Mythe 3


Houtkap is slecht voor de natuur en het milieu

Dat het kappen van hout geen aanslag op het milieu betekent leggen wij u zo meteen uit.

Want u realiseert het zich misschien niet, maar voor het bouwen van stenen huizen wordt de natuur ook aangetast en die aantasting is permanent. Voor het maken van bakstenen is zand of aarde nodig. Daarvoor worden gigantische kuilen gegraven. Met gigantisch bedoelen we dus: hectares groot en tientallen meters diep.

In de driehoek Maasmechelen/As/Zutendaal (in Belgisch Limburg) rijden jaar in jaar uit tientallen afgeladen vrachtauto’s dagelijks het afgegraven zand weg. Naar betoncentrales, steenfabrieken, voor de wegenbouw, e.d. Zolang er wordt gegraven is de natuur hier veranderd in dorre, kale zandvlakten en zandheuvels. Graafmachines en zandauto’s blazen hun uitlaatgassen tientallen jaren het bos in, tot eer en glorie van  – onder andere –  de baksteenindustrie.

Als de bodem letterlijk is bereikt verdwijnt de onderneming en duurt het 20 jaar voordat de natuur zich hersteld heeft. Opnieuw ontstaat een bos, maar wel zo’n 10-20 meter lager dan het oorspronkelijke maaiveld. Dat oude niveau en het oude landschap komen nooit meer terug en zijn voor altijd verloren.

In Maastricht graaft de ENCI al tientallen jaren de St-Pietersberg af. Dat is nodig om cement te maken, een onontbeerlijk bestanddeel van een gemetselde woning. Het graven gaat waarschijnlijk door totdat de hele berg weg is.

In steen- en kiezelgroeven wordt onophoudelijk gegraven en gehakt, totdat hele bergen zijn verdwenen en alleen maar gaten in het landschap overblijven.

◆ **GEVONDEN GEGEVENS**
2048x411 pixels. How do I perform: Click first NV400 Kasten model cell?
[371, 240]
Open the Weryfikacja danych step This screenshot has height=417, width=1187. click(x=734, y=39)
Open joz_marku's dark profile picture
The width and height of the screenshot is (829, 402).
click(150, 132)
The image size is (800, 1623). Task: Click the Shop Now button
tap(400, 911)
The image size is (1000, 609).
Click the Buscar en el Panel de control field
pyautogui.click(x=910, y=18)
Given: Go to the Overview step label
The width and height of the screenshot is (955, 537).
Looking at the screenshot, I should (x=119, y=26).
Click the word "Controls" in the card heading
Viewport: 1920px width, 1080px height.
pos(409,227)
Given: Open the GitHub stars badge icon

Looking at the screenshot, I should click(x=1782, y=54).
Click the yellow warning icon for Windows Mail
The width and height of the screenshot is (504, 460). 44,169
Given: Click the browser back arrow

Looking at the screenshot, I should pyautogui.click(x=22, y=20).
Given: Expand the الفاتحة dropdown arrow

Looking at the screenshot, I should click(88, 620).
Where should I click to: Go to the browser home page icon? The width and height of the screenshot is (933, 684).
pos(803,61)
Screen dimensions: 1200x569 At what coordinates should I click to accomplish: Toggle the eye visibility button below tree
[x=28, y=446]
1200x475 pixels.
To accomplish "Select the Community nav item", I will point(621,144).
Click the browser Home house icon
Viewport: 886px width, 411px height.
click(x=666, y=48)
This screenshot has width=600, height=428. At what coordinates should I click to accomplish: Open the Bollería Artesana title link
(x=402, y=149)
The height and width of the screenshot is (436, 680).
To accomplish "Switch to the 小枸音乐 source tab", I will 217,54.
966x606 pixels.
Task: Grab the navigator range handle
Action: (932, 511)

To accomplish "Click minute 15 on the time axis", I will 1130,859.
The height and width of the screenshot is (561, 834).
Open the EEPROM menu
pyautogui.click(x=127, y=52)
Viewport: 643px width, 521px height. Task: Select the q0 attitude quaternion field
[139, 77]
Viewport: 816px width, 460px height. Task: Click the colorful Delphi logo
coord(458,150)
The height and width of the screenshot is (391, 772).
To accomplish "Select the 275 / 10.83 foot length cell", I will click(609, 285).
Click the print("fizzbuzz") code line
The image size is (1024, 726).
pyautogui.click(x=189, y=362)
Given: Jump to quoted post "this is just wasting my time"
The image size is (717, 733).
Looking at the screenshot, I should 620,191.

◆ **OPDRACHT 1**
Beantwoord deze vragen over de tekst over houtkap:
(a) Hoeveel jaar duurt het voordat de natuur zich hersteld heeft nadat de onderneming is verdwenen?
(b) Hoeveel lager dan het oorspronkelijke maaiveld ontstaat het nieuwe bos?
(c) Wat graaft de ENCI in Maastricht al tientallen jaren af?
◆ **OPDRACHT 2**
Selecteer elke regel uit de records waarin het woord "browser" staat. Hoofdletters en kleine letters tellen mee.
De tekst en de records hebben niets met elkaar te maken.

◆ **JUISTE ANTWOORD 1**
(a) 20 jaar.
(b) Zo'n 10-20 meter.
(c) De St-Pietersberg.

◆ **JUISTE ANTWOORD 2**
Given: Click the browser back arrow
Where should I click to: Go to the browser home page icon? The width and height of the screenshot is (933, 684).
Click the browser Home house icon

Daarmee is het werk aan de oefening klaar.